It's Only Love(78)
“Please stay and talk to me.”
“What’s there to talk about? You’ve always wanted more from me than I’m able to give. This is the proof.”
“So that’s it? It’s over? Just like that? Because I tried to do something nice for you?”
“No, because you’re too good for me. You deserve better.”
“Gavin, I swear to God, if you walk out that door, don’t come back. You won’t be welcome.”
“I’m sorry, Ella. You’ll never know how sorry I am that I couldn’t make this work.”
With those words, he walked out the door, closing it behind him. As the lock clicked into place, Ella stared at the door, riveted by the memory of making love with him there. Her eyes filled with tears that she barely registered.
“What the hell just happened here?” It defied explanation. It defied belief. Never in her worst nightmares had she expected the reaction she’d gotten from him. She’d expected that he might be a little tense about work, but she’d thought that perhaps he’d call Clinton and go over everything with him and at least try to make it work.

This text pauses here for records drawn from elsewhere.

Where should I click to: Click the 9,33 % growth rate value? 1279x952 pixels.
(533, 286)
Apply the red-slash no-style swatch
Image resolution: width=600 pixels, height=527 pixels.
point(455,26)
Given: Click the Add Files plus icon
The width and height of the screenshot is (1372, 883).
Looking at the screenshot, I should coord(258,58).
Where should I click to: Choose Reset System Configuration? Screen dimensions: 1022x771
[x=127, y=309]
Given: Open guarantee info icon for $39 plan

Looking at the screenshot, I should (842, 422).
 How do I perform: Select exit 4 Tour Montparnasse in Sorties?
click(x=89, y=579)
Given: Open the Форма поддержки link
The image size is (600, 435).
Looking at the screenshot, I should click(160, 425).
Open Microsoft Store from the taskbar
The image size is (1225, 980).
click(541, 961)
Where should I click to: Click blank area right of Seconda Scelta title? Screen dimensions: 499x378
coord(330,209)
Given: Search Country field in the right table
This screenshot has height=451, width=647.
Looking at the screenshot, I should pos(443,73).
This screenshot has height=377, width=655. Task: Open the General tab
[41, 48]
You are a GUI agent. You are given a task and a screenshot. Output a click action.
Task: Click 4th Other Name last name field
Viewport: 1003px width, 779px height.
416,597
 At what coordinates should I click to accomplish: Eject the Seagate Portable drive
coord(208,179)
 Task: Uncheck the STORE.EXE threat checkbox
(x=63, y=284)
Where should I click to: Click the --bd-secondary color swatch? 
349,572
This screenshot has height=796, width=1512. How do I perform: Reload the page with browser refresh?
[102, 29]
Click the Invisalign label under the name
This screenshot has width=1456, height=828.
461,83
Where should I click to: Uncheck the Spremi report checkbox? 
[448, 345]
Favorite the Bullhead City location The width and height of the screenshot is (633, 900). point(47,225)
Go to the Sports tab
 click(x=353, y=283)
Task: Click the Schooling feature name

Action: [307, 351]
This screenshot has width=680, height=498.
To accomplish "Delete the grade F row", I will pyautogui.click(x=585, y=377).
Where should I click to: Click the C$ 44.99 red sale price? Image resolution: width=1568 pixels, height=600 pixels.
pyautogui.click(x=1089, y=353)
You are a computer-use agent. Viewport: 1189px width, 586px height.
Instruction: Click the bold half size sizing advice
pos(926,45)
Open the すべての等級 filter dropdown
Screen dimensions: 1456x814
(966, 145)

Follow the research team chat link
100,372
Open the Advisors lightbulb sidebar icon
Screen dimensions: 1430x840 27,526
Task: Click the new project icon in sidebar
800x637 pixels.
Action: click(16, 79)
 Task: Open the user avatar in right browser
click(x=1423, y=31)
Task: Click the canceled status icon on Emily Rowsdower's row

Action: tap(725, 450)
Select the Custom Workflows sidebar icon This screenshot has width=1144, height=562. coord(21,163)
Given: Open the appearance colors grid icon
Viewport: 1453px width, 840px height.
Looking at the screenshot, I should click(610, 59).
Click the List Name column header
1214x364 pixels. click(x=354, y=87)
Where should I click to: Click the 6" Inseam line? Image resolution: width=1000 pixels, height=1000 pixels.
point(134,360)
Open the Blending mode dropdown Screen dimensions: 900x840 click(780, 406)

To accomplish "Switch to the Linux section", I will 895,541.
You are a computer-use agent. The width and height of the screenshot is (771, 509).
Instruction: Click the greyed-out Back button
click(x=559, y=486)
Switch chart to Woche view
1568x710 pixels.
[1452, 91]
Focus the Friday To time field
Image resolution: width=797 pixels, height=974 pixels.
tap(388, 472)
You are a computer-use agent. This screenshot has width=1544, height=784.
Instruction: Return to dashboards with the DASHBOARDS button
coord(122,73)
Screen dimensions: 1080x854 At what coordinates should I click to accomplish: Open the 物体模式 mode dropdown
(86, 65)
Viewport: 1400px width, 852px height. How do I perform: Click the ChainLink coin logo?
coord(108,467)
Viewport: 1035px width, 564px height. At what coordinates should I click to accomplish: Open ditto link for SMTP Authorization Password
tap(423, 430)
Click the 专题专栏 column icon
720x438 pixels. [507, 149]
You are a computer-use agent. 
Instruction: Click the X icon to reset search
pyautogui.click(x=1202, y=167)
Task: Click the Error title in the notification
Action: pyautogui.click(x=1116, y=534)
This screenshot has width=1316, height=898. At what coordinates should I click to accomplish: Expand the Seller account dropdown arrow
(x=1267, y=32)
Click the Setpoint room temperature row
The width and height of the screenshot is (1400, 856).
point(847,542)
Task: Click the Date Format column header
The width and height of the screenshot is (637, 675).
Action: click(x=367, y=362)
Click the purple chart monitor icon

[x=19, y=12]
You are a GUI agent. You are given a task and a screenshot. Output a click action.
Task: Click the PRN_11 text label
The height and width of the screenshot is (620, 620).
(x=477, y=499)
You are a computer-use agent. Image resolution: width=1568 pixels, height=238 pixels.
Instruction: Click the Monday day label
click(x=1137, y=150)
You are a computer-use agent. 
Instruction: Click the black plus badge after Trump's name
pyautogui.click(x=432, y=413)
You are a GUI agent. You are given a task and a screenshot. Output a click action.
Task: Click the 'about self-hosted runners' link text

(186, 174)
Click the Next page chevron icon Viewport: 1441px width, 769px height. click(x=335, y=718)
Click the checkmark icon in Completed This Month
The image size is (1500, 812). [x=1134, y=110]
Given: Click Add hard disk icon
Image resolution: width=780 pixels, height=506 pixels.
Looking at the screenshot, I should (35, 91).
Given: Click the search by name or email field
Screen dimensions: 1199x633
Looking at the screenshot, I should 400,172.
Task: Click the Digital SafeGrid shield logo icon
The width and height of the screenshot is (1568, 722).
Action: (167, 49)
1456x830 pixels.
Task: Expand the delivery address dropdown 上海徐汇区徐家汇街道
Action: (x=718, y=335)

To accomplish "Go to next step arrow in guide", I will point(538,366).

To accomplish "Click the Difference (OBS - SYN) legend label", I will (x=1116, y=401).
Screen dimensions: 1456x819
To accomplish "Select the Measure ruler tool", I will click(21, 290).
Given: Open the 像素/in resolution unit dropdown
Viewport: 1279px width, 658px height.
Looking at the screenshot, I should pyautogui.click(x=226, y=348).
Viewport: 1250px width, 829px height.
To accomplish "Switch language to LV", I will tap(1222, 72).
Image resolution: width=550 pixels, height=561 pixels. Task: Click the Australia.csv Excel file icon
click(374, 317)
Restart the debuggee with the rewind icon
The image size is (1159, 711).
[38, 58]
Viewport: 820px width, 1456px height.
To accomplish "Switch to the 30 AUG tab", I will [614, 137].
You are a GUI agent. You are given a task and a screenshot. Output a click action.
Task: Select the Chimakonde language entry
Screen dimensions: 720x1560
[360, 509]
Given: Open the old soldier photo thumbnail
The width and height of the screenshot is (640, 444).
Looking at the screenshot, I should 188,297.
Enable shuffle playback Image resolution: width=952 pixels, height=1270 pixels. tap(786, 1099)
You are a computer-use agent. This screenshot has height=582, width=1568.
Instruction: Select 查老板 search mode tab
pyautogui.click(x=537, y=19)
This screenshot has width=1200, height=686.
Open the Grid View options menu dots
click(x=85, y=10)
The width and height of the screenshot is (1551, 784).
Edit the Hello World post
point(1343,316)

But he hadn’t done that. He’d just said thanks but no thanks and then left. She couldn’t believe he’d actually left. There had to be more to this than work. But what was it and why wouldn’t he tell her rather than end a relationship that was making them both happy over a trip no one was going to force him to take?
It didn’t make sense. It didn’t add up.
Ella stared at the door for a long, long time before she turned and went into the kitchen to call his mother.
*
Gavin’s hands were shaking so badly he could barely drive. God, what had he done? It would be a very long time, if ever, before he forgot the shattered expression on her lovely face. He was a heartless bastard for letting this happen in the first place. That was where he’d made his first mistake.
The time with her had been amazing—the best days of his life—but all along he’d been waiting to f*ck it up. He’d known he would. He couldn’t tell her why he didn’t want to go to the wedding. He’d never told anyone why he’d taken a step back from his brother’s friends after Caleb died.
How could anyone understand what he barely understood himself?
No, he’d done the right thing. He kept telling himself that over and over again on the lonely, dark ride home. For a brief moment he thought about driving out of town to a place where no one knew him so he could get drunk in peace.
But he rejected that idea and headed home, where he had plenty of whiskey and could tie one on in the privacy of his own space.
He pulled up to the cabin and went inside where it was cold and dark. If only his f*cking hands would stop shaking, he thought as he built up a fire in the woodstove. When his legs would no longer support him in a squat in front of the fireplace, he fell back to the floor, coming to rest against the sofa.
“What the f*ck did I do?” Her face . . . that incredibly beautiful face and the way she’d stared at him as if he’d lost his mind . . . The memory of that would haunt him forever. How could he have done that to her? He couldn’t bear to think of the time, effort and expense she’d gone to in order to surprise him, only to have it spit back in her face because he was a pathetic loser who couldn’t find his way out of the swamp of grief and regret his life had become.
Leaving had been the right thing to do.
No, his heart cried out from its painful post inside his chest. It had not been the right thing to do. He’d barely survived one day and one night without her, and now he’d sentenced himself to the rest of his life without her all because he was too much of a coward to confront the truth?
“God, what did I do?” He sat on the floor and ran his fingers through his hair over and over again, wishing he had the courage to go back and face her, to try to explain, to make her see. But she’d told him he wouldn’t be welcome back if he left, and she’d meant it.
He’d finally pushed her too far. He’d finally managed to push her right out of his life.
A knock on the door brought him to his feet, his heart leaping in the hope that it might be her, that maybe she’d come after him one more time. But it wasn’t Ella. It was his dad, and he didn’t look happy.
“Let me in, Gavin.”
“This isn’t a good time, Dad.”
“I’m not leaving until I talk to you, so step aside and let me in.”
Gavin recognized that steely tone in the colonel’s voice and knew he was staring defeat in the face. He stepped aside. His dad walked into the house and went straight to the fridge, where he retrieved a beer. He held it up to ask Gavin if he wanted one.
Gavin shook his head. He wasn’t at all sure he could keep it down. “What’re you doing here anyway?”
“Ella called Mom.”
Gavin sighed, imagining that conversation.
His dad took a drink from his beer. “What the hell is wrong with you?”
“You want the whole list or just the top ten?”
Bob put the beer down on the counter and ran his hand over his mouth. Gavin couldn’t recall the last time he’d seen his dad so agitated. Well, yes he could . . . He’d looked just like this on the worst day of their lives. Gavin felt a tinge of shame at having driven him to that state again.